* _TASK TO CARRY OUT_
Rewrite the entries from their first line through the line containing "This screenshot has height=1510, width=750.", substituting "Switch" for "Toggle" and leaving everything else unchanged.

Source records
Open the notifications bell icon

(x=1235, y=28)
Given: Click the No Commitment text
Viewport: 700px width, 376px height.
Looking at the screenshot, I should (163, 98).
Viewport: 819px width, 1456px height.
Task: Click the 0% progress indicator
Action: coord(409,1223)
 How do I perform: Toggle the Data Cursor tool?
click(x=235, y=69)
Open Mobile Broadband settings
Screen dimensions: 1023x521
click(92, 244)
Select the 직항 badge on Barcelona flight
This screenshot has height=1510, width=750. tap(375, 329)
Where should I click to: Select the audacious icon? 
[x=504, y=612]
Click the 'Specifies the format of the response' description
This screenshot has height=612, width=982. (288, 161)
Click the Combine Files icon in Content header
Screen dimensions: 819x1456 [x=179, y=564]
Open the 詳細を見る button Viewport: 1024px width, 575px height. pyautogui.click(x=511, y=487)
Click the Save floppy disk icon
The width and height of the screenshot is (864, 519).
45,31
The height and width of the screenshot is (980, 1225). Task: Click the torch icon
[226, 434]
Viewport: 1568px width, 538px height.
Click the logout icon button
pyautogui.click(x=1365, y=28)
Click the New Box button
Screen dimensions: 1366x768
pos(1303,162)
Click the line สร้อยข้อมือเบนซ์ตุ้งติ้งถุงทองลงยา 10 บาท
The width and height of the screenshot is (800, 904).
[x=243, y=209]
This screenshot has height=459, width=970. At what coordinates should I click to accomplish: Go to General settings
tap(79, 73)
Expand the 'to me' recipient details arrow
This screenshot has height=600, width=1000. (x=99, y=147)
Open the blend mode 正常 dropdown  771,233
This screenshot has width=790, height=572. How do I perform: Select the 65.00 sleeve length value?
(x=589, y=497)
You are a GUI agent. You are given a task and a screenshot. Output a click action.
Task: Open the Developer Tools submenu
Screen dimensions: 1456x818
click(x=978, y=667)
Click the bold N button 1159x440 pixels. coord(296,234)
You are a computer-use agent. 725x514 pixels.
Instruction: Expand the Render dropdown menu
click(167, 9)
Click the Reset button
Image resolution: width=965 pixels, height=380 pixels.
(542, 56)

* _EXPECTED ANSWER_
Open the notifications bell icon

(x=1235, y=28)
Given: Click the No Commitment text
Viewport: 700px width, 376px height.
Looking at the screenshot, I should (163, 98).
Viewport: 819px width, 1456px height.
Task: Click the 0% progress indicator
Action: coord(409,1223)
 How do I perform: Switch the Data Cursor tool?
click(x=235, y=69)
Open Mobile Broadband settings
Screen dimensions: 1023x521
click(92, 244)
Select the 직항 badge on Barcelona flight
This screenshot has height=1510, width=750. tap(375, 329)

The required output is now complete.